Tim's advice
Meeting with Tim at his BOE office.
He starts telling me about the procedural stuff on the job market process: where to apply, how to post references, booking a hotel room in Chicago (where preliminary interviews are going to be held) NOW, etc.
I ask him why he thinks my paper is good enough to be on the job market. I don't think so because findings in my paper are not convincing enough. I cannot rule out the possibility that infant mortality drops before democratization.
But Tim says, "What the market looks for is a person who investigates an issue intelligently. You don't need a news-headline result." Then he cites two examples. One is his own work on property rights in Ghana. This paper is celebrated not because of his result (he couldn't find a positive effect of property rights on investment in the end), but due to the fact that he thinks hard about how property rights affect investment and provides a framework to analyze it (so that other researchers can use it). Another example is Angus Deaton's work on estimating demand functions. It ends up finding that the linear demand function does not work with data. But his work is well-respected because of his invention of how to estimate demand functions.

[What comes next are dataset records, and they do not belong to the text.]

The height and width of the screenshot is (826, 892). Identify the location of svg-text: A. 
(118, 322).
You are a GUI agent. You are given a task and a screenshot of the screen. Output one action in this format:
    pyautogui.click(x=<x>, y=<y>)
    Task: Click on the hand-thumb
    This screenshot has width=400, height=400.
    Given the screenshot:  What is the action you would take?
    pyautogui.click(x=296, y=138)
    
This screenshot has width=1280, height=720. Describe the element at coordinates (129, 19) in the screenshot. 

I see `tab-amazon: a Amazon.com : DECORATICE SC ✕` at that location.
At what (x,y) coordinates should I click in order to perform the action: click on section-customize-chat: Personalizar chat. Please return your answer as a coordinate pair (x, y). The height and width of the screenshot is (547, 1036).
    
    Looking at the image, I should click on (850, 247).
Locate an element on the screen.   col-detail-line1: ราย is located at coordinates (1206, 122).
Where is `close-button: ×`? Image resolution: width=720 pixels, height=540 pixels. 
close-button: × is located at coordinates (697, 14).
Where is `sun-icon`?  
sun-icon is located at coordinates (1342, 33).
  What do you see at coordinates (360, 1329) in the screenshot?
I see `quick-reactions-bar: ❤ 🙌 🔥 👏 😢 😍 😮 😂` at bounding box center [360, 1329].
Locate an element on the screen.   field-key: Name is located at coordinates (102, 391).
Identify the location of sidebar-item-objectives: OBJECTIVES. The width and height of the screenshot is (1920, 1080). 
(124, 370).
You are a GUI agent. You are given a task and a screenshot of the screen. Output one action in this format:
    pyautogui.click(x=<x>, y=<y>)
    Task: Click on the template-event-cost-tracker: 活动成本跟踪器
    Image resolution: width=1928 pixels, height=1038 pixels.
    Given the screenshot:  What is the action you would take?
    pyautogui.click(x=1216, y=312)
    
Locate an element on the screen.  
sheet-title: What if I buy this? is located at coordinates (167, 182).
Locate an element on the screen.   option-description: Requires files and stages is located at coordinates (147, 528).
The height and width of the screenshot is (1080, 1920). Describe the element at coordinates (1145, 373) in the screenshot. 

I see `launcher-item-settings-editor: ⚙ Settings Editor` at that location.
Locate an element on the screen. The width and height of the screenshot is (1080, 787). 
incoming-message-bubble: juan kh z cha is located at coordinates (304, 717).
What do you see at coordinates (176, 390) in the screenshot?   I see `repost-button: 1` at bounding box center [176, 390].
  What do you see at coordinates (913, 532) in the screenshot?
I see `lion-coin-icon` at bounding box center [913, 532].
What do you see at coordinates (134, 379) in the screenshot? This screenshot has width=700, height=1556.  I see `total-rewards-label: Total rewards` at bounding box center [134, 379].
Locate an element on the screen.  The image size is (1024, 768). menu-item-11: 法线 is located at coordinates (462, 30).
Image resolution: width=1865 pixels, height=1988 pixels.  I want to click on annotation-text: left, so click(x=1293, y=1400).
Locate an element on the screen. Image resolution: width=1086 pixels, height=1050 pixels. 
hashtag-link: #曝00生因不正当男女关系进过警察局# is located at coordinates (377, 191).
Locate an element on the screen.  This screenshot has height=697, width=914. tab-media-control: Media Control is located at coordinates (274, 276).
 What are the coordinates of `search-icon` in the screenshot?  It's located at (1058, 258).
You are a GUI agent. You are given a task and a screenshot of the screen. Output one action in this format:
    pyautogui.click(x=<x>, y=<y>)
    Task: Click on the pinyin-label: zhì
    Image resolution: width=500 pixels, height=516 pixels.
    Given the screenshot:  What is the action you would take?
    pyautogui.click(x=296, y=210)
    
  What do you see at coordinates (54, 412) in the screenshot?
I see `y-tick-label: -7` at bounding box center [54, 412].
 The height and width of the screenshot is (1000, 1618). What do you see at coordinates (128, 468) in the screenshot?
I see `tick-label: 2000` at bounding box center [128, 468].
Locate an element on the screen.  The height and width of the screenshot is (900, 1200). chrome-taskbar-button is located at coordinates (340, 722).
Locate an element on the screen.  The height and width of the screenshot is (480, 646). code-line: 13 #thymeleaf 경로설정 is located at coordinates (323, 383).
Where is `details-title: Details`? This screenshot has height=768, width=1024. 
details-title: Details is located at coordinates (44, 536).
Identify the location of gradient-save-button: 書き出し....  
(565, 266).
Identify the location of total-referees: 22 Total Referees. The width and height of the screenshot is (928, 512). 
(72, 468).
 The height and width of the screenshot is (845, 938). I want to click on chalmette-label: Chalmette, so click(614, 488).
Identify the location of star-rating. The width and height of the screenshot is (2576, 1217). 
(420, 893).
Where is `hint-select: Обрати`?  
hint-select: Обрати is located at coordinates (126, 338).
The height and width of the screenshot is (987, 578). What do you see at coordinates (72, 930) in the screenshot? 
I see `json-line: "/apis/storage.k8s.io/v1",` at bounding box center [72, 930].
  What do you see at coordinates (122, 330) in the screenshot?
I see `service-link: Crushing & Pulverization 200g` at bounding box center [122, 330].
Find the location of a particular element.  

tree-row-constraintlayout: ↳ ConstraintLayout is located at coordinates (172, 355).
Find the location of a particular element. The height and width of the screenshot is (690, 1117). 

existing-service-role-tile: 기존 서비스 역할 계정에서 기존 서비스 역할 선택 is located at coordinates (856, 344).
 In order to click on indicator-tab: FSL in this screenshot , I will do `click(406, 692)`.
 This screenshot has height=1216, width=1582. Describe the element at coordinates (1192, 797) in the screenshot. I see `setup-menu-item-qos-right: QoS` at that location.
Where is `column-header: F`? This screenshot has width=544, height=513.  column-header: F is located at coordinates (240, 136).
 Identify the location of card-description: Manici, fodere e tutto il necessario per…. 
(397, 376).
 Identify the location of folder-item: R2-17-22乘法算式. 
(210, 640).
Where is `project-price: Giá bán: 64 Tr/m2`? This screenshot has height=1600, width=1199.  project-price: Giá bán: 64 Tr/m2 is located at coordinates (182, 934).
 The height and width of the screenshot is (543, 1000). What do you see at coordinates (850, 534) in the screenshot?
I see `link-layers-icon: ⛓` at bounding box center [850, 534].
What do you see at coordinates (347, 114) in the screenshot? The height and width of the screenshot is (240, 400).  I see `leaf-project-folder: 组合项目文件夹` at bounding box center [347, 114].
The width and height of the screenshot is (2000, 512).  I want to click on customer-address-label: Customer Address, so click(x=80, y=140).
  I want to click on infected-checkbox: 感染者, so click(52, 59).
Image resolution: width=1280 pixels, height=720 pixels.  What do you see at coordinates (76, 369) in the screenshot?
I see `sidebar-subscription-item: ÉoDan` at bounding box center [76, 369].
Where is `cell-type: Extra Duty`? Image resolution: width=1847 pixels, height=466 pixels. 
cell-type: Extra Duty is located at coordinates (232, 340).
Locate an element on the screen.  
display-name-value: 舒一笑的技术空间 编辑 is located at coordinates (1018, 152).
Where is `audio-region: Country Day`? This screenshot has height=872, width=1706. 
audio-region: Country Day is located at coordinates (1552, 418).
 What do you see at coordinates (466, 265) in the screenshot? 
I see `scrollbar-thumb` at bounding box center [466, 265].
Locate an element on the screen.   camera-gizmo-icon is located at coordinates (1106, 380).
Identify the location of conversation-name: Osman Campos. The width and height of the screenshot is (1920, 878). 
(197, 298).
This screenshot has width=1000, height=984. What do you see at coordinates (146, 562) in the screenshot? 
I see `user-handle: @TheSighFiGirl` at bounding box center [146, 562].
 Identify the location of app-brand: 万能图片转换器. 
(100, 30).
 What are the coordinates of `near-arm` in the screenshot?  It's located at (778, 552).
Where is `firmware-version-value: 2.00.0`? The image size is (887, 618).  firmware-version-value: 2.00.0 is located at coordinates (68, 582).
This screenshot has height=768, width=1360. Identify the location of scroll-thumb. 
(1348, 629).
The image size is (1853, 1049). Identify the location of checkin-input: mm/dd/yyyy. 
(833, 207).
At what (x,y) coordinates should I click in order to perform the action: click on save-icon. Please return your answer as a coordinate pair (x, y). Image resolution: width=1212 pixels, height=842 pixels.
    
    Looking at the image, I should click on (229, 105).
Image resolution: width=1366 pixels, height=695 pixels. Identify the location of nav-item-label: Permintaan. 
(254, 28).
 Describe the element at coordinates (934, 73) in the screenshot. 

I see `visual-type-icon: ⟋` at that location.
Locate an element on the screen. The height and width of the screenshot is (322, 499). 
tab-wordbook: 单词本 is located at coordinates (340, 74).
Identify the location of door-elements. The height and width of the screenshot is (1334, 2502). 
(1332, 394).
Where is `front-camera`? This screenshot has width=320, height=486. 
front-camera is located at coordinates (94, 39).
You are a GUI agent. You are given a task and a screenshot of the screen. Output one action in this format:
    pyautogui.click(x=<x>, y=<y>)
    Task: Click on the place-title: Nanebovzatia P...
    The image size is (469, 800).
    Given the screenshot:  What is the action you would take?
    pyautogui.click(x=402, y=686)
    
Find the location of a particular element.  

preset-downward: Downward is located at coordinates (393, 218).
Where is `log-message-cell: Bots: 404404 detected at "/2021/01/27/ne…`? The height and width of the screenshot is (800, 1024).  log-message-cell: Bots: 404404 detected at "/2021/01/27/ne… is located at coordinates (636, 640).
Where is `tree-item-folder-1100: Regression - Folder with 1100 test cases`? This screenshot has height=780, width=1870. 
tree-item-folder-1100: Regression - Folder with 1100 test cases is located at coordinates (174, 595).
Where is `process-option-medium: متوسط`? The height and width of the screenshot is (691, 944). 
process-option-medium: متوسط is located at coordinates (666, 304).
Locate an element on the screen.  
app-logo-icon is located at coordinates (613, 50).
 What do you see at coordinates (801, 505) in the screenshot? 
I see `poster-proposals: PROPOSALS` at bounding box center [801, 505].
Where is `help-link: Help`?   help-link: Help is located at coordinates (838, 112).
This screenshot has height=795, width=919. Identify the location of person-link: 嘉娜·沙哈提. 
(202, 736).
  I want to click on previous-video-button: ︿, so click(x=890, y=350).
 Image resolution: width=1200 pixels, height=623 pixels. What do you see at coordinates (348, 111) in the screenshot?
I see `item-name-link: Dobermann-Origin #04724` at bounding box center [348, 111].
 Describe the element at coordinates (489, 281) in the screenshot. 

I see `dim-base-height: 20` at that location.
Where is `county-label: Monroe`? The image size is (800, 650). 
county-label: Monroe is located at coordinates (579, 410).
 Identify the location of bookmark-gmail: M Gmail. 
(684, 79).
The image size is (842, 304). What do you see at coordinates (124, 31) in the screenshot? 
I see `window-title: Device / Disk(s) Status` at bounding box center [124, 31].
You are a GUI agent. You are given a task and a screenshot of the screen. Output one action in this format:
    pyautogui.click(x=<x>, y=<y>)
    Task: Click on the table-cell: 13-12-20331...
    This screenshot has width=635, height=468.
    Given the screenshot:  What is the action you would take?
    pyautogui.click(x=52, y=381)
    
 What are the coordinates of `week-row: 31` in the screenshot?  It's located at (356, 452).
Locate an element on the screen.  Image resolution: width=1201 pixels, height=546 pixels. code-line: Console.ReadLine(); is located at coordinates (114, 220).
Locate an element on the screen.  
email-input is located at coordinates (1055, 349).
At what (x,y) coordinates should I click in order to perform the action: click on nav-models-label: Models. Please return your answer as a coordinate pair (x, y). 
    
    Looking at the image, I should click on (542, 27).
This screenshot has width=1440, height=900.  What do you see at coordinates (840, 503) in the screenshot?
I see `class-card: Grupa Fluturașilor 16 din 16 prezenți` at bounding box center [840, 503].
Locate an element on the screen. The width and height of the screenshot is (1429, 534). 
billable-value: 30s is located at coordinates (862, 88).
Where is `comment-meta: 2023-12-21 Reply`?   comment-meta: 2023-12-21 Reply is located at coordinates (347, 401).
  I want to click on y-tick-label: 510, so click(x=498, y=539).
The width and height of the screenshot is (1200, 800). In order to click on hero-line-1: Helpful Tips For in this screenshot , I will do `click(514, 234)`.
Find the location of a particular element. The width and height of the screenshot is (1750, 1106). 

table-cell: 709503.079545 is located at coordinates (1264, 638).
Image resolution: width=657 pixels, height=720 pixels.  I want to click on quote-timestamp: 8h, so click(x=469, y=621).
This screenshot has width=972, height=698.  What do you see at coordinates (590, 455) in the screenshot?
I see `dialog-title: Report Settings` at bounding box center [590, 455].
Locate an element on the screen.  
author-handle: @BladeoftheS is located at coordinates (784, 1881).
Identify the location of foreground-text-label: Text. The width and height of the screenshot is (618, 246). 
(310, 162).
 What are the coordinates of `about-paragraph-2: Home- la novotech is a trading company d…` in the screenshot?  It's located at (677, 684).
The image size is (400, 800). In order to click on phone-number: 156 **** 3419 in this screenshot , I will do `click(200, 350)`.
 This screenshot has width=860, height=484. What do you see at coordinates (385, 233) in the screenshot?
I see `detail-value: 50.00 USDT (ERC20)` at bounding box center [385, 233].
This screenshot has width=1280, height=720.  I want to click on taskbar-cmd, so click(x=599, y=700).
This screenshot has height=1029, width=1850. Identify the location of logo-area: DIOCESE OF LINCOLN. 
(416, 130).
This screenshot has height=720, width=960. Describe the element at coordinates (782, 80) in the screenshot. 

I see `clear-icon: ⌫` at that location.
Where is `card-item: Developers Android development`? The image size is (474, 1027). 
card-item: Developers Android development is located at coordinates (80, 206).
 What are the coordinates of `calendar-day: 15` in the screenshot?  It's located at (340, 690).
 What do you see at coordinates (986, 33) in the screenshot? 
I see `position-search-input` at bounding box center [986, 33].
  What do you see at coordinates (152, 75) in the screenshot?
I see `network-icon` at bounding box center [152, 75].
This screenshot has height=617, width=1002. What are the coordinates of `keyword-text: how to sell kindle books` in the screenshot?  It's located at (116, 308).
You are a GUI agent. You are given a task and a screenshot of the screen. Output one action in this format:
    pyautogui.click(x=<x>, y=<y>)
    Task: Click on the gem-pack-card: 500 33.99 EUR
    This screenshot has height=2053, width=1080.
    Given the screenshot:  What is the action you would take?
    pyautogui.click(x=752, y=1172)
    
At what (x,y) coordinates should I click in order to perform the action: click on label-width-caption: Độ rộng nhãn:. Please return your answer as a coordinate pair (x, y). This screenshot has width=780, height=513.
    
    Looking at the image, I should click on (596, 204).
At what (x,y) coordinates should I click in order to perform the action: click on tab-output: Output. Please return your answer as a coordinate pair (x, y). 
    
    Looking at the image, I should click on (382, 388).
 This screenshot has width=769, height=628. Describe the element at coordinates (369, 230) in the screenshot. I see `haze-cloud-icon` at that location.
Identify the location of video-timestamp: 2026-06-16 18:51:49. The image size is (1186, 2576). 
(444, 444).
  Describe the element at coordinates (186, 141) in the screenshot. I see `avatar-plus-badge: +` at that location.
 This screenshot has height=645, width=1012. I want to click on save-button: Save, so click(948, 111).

This is something all the PhD students should know.
He advises me to get the job market paper ready by 15th-20th November. The formal package of application isn't very important. For example, some top school does not open it. They contact job placement officers at each school and ask for sending the job application packet of the candidates they are interested in. This will happen after Thanksgiving (Last Thursday of November).
In terms of where to apply, he says, "A good place to be an assistant professor is those with lots of other junior faculty members with similar interest. So you can collaborate with them. Senior professors are important in terms of giving good advice. But nothing more than that."
The final piece of advice: try to book a seminar presentation with different audience (ie. outside LSE).